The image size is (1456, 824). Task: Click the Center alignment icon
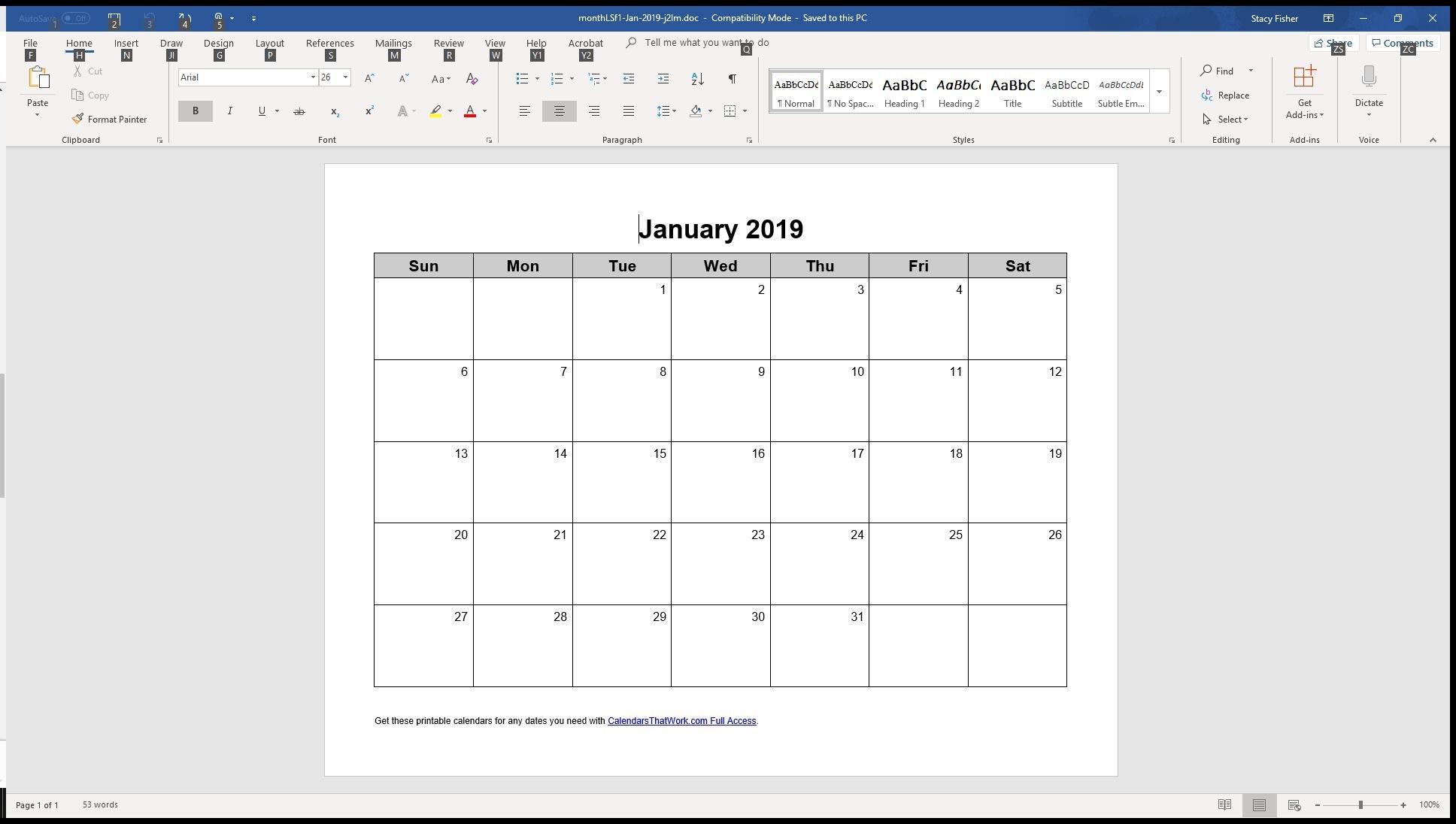(x=559, y=111)
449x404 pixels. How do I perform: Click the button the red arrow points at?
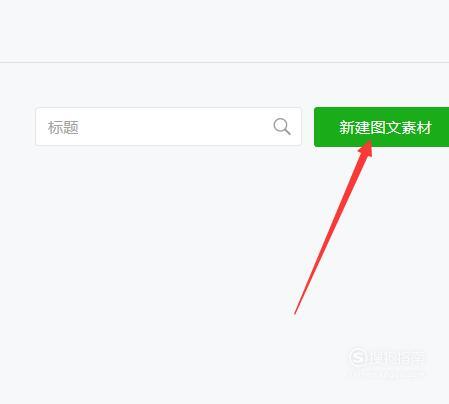click(382, 127)
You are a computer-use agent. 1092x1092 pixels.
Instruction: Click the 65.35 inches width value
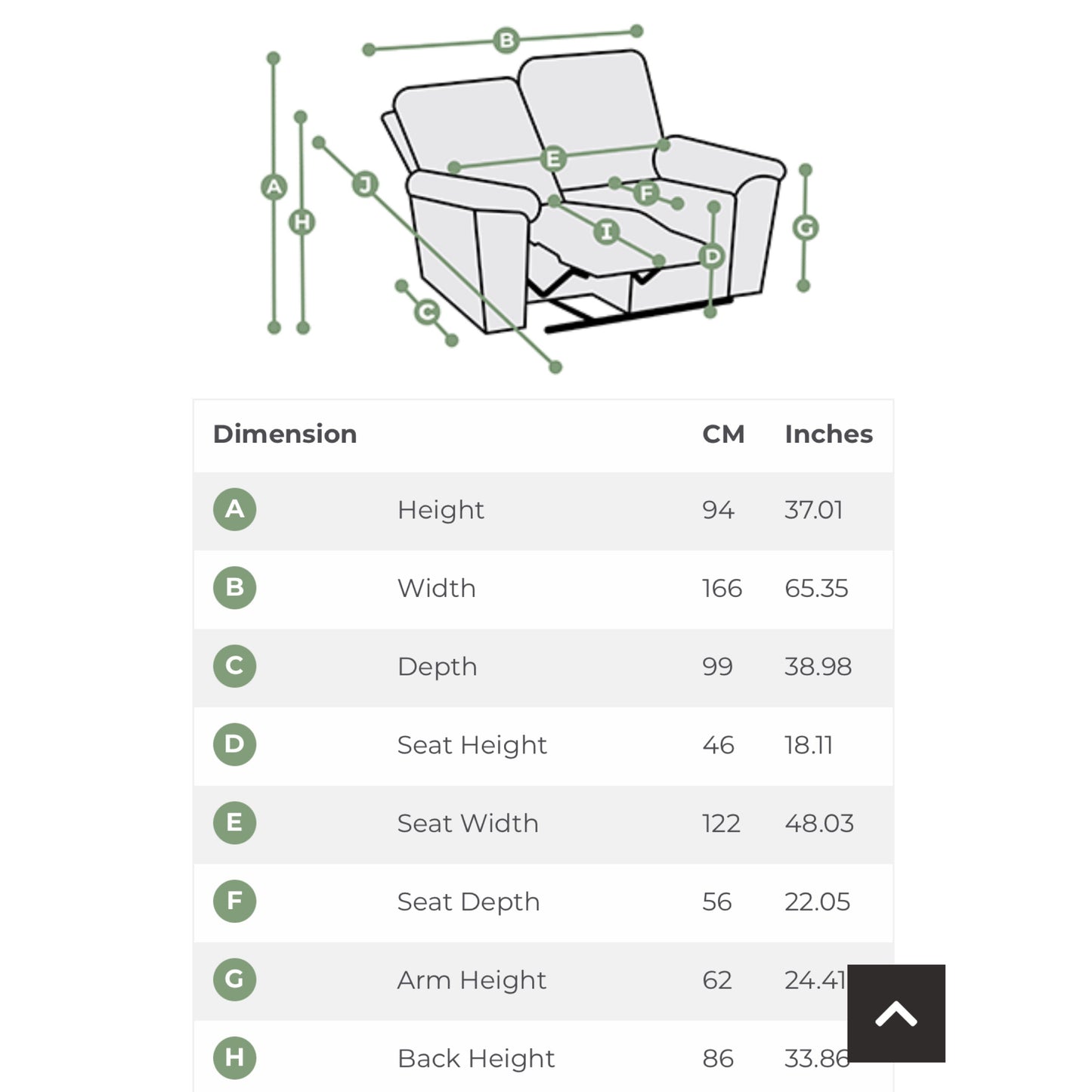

• • • •

Could you update the entries from the start up to and including the line with "click(382, 127)", replacing "red arrow" with "blue arrow" and changing nothing else? Leave the pictures out of your answer.

(Written answer):
The image size is (1456, 824). Task: Click the Center alignment icon
(x=559, y=111)
449x404 pixels. How do I perform: Click the button the blue arrow points at?
click(382, 127)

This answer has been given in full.